— Activity —
Lines from the one containing "Instruction: Select the 30+ 30天代发订单数 stat" to the end of the entries below must be reproduced exactly, with both end lines kept and no other line added.
═══ Records for this task
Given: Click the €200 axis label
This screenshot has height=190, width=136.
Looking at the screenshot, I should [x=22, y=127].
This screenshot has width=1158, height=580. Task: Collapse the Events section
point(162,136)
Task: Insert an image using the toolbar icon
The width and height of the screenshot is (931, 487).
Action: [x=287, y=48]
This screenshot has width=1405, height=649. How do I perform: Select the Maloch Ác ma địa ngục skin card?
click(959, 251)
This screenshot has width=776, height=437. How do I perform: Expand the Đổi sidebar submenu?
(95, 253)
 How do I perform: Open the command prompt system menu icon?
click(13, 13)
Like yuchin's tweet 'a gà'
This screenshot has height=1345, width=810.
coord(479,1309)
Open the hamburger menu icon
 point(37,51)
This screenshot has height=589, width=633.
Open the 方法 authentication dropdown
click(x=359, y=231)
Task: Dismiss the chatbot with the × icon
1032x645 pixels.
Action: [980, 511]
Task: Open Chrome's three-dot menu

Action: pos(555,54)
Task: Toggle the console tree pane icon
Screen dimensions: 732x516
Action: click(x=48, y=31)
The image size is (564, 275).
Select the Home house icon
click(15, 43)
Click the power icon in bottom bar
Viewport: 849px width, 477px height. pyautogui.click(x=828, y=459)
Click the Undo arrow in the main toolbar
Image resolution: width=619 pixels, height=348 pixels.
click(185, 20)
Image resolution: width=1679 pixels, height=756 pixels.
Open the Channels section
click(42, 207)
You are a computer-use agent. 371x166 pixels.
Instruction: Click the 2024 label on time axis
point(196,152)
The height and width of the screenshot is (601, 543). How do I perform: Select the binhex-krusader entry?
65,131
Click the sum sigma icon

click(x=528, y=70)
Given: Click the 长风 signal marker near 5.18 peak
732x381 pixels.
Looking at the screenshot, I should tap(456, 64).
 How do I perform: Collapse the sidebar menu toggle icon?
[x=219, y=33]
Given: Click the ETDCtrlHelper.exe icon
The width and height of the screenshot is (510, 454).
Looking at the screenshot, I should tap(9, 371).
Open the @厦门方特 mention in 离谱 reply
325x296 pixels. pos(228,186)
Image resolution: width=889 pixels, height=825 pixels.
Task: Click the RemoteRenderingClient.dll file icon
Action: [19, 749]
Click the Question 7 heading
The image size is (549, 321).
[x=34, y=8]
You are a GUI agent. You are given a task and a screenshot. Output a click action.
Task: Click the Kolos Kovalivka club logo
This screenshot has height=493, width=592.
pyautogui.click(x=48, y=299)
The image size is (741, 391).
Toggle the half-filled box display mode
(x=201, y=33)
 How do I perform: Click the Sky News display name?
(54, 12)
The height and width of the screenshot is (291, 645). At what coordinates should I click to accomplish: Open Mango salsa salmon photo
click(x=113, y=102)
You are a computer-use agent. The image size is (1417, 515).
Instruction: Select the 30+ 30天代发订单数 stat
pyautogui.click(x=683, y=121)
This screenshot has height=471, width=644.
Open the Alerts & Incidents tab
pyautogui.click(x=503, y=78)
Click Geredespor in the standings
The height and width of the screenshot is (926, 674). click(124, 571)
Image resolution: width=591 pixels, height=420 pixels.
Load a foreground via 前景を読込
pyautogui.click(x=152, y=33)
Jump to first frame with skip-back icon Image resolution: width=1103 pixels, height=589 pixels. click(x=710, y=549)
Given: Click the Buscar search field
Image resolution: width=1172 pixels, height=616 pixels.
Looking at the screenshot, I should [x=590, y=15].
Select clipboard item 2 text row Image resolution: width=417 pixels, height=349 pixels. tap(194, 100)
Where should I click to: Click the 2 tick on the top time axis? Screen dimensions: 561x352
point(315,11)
══════
— Solution below —
Instruction: Select the 30+ 30天代发订单数 stat
pyautogui.click(x=683, y=121)
This screenshot has height=471, width=644.
Open the Alerts & Incidents tab
pyautogui.click(x=503, y=78)
Click Geredespor in the standings
The height and width of the screenshot is (926, 674). click(124, 571)
Image resolution: width=591 pixels, height=420 pixels.
Load a foreground via 前景を読込
pyautogui.click(x=152, y=33)
Jump to first frame with skip-back icon Image resolution: width=1103 pixels, height=589 pixels. click(x=710, y=549)
Given: Click the Buscar search field
Image resolution: width=1172 pixels, height=616 pixels.
Looking at the screenshot, I should [x=590, y=15].
Select clipboard item 2 text row Image resolution: width=417 pixels, height=349 pixels. tap(194, 100)
Where should I click to: Click the 2 tick on the top time axis? Screen dimensions: 561x352
point(315,11)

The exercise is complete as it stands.